Exactly how many lines in the listing contain "field"? Respond with the number and nothing more.
----------------------------------------
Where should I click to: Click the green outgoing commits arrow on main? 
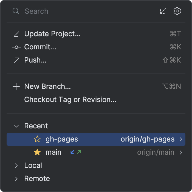coord(79,152)
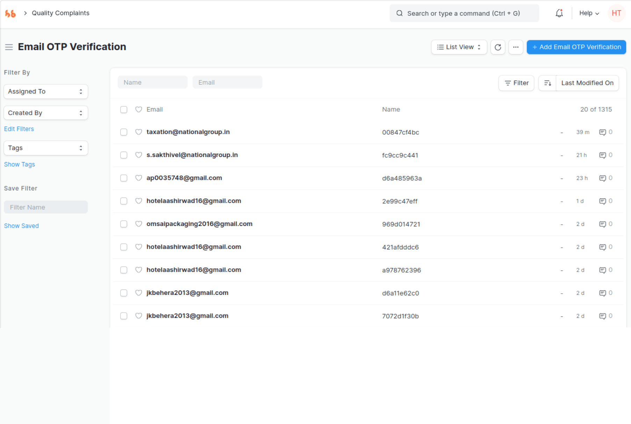Click sort direction toggle icon
The height and width of the screenshot is (424, 631).
(x=547, y=83)
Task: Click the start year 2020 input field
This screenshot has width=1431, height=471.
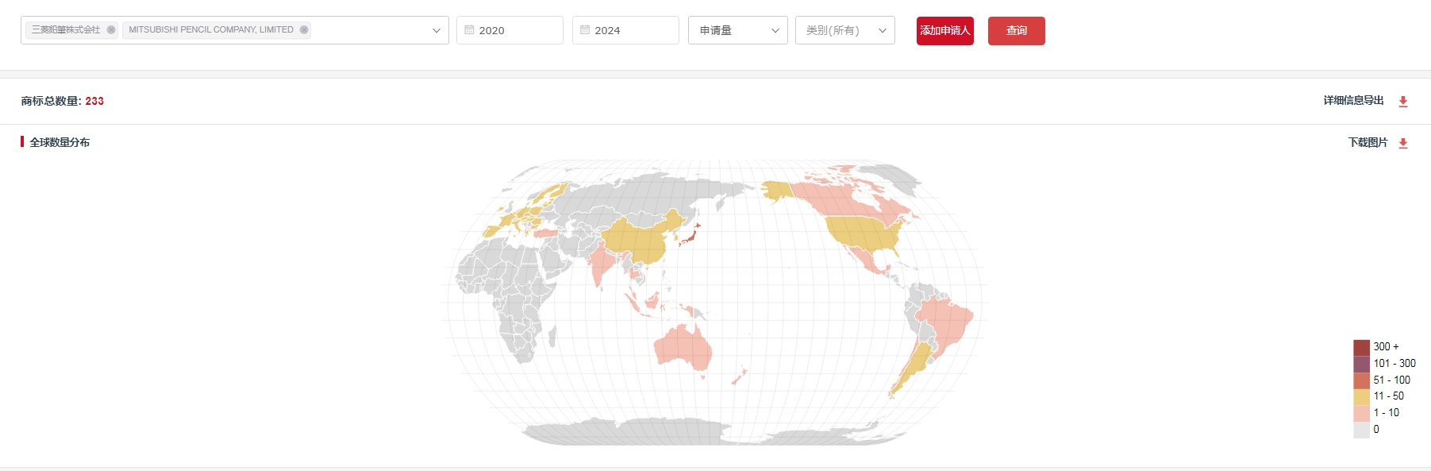Action: point(516,31)
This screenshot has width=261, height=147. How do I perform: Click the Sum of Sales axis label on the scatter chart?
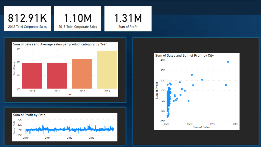pos(201,127)
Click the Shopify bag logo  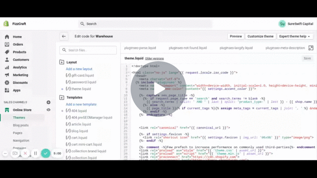[6, 24]
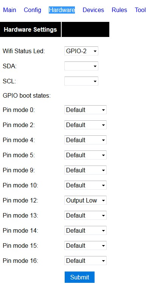Viewport: 146px width, 293px height.
Task: Expand the Wifi Status Led dropdown
Action: click(x=81, y=51)
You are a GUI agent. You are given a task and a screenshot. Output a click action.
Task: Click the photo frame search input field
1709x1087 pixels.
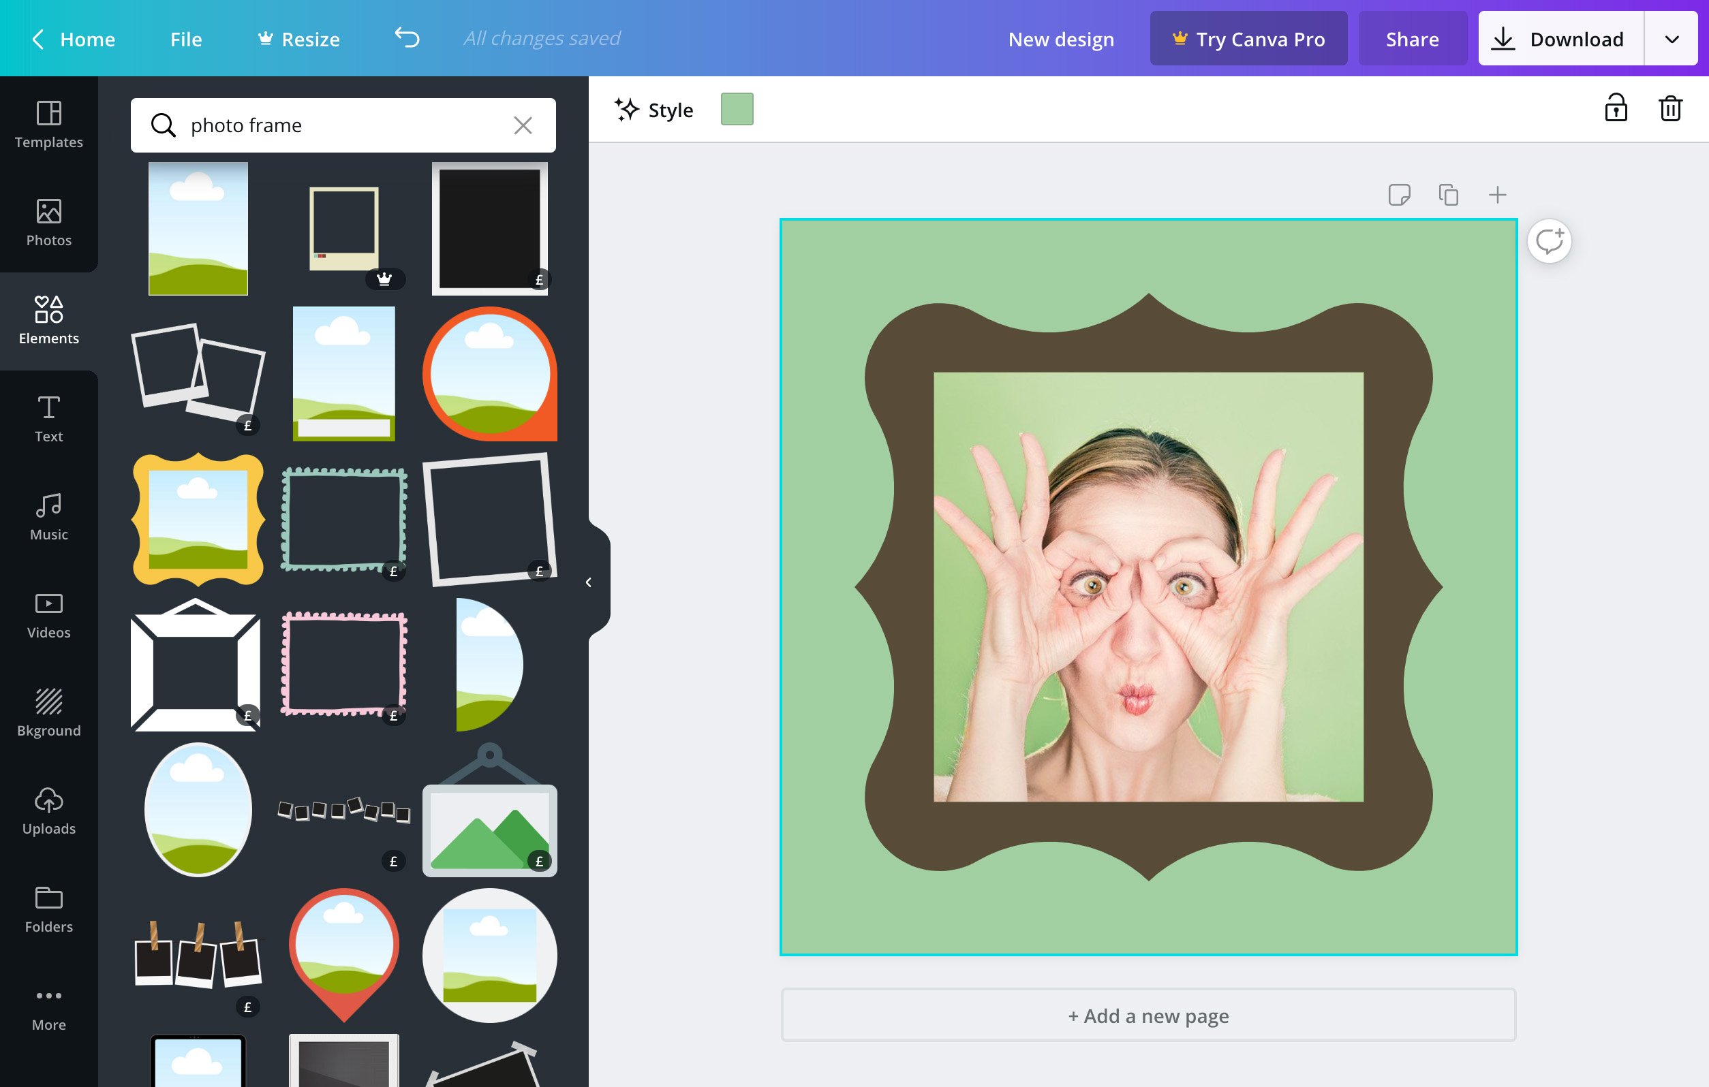pyautogui.click(x=344, y=125)
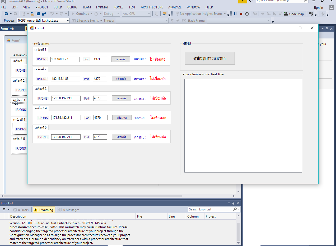Click the Open File folder icon
Screen dimensions: 336x246
[32, 14]
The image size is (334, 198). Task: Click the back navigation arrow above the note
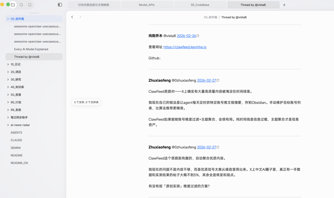tap(72, 17)
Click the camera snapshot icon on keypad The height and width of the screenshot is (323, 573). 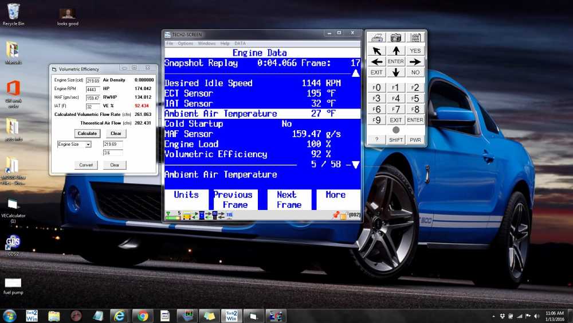(x=396, y=38)
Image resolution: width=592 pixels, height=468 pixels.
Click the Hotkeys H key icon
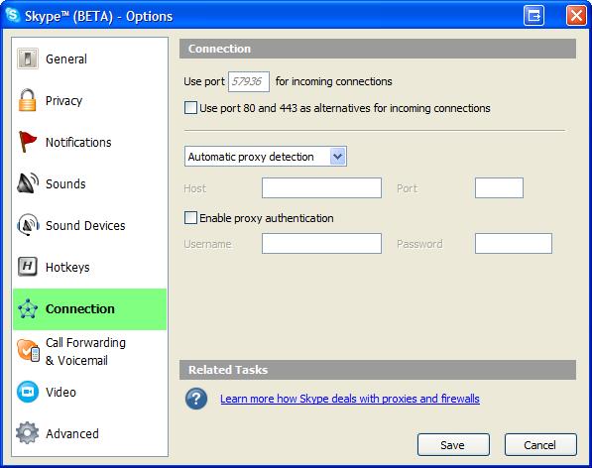click(x=28, y=267)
----------------------------------------
Written answer >>
2